Before RAMIREZ, C.J., and GERSTEN and SUAREZ, JJ.Randy A. Fleischer, for appellant. Jean Marie Middleton, for appellee.

Saydel Mas appeals the Final Order of the the appellee Miami-Dade County School Board adopting the Recommended Order of the Division of Administrative Hearings (DOAH). We reverse and remand the case with instructions that the DOAH issue an order addressing Mas' exceptions and providing Mas with a remedy.

By letter dated July 23, 2008, the School Board of Miami-Dade County informed Mas that it had suspended him and initiated proceedings to dismiss him from all employment with the Miami-Dade Public Schools, effective at the close of the work day on August 4, 2008. The letter stated that the School Board was taking action for just cause, including allegations that Mas received funds directly from a vendor while employed by the School Board and that he viewed inappropriate material on a School Board computer.

By letter dated August 15, 2008, Mas requested a formal hearing. At the hearing, the School Board called five witnesses and offered into evidence eleven exhibits. Mas called one witness and stipulated to the School Board's exhibits. The parties submitted proposed recommended orders. In his proposed recommended order, Mas requested reinstatement and backpay. The transcript of the hearing was submitted to the Administrative Law Judge (ALJ). On April 16, 2009, the ALJ issued his recommended order, finding that the School Board failed to prove that Mas violated any of the cited rules or statute as to the computer pornography and failed to prove that Mas violated any of the cited rules or statute regarding accepting pay from a vendor while employed with the School Board. The ALJ recommended that “Petitioner enter a final order dismissing the Notice of Specific Charges.”

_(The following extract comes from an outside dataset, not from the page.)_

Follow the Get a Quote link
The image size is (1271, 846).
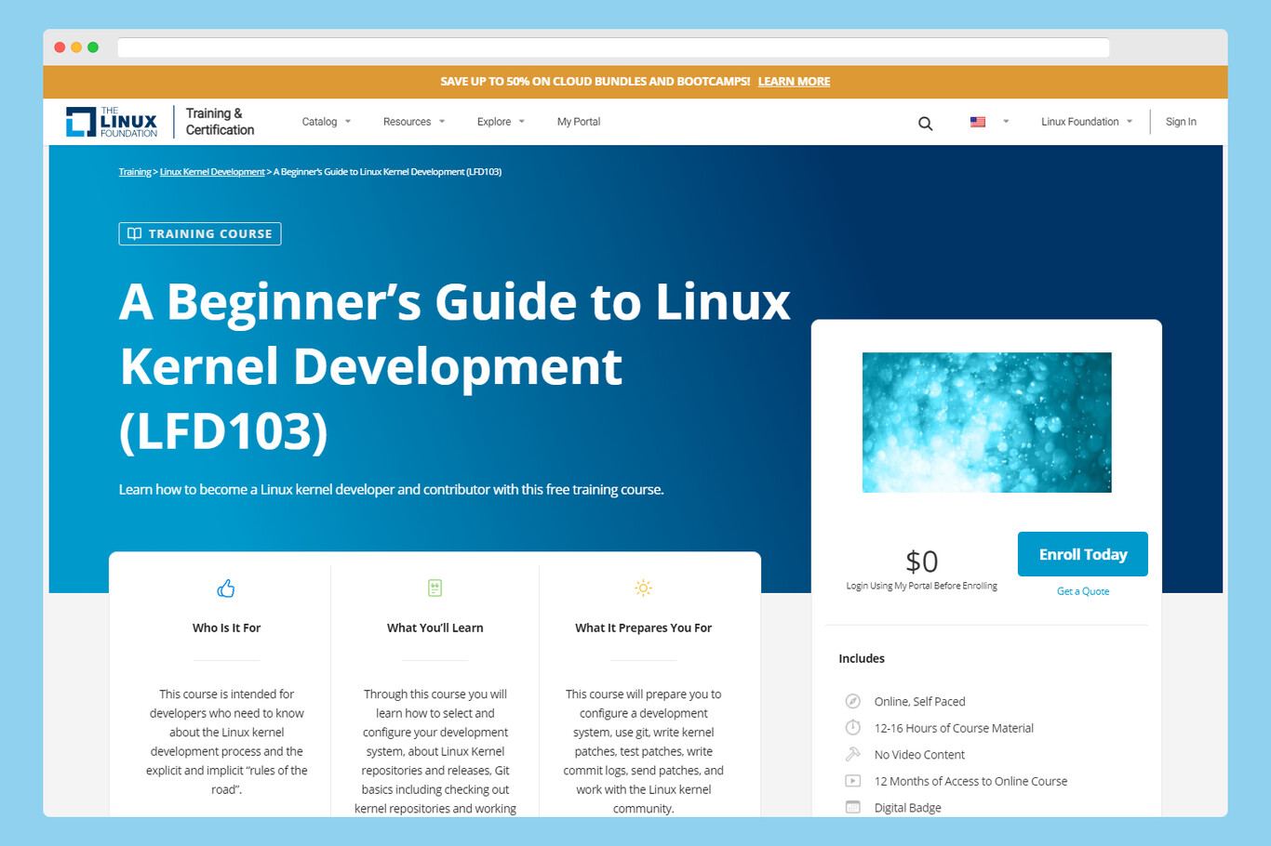1082,590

On April 27, 2009, Mas timely filed Exceptions to the Proposed Order, specifically requesting that he be made whole by reinstating him and awarding him back pay from August 4, 2008, to the date of reinstatement, based on his pro rata salary of $56,000.00 annually. The record is silent regarding the DOAH review of Mas' Exceptions, and Mas' exceptions were never addressed.

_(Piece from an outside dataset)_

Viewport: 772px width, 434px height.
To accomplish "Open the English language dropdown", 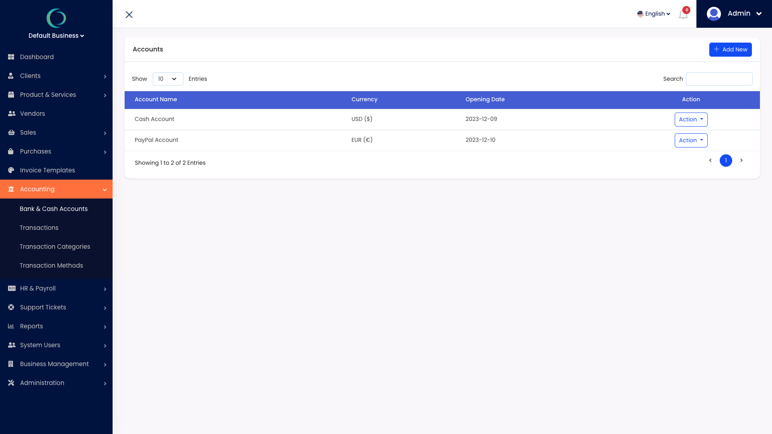I will coord(654,13).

On June 18, 2009, the School Board issued a Final Order adopting DOAH's Recommended Order and dismissing the charges against Mas. Mas was not reinstated or provided backpay.

We agree with Mas that allowing him to request a hearing to appeal his termination is meaningless if the charges against him are dismissed but he is not reinstated with back pay. State v. Goode, 830 So.2d 817, 824 (Fla.2002). Mas prevailed at the DOAH hearing, and the charges against him were dismissed.

In addition, the exceptions Mas filed to the Proposed Order were never addressed, and the DOAH's Final Order failed to specify any remedy for Mas. The School Board is required to rule explicitly on each exception which identifies the disputed portion of the Recommended Order by page number or paragraph. See § 120.57(k), Fla. Stat. (2008); Boundy v. School Bd. of Miami-Dade County, 994 So.2d 433, 434-35 (Fla. 3d DCA 2008).

Accordingly, we reverse the Final Order of the Miami-Dade County School Board entered on June 18, 2009, and remand the case to the DOAH for a ruling on Mas' exceptions and entry of an order providing Mas a remedy for terminating him without just cause.

Reversed and remanded with instructions.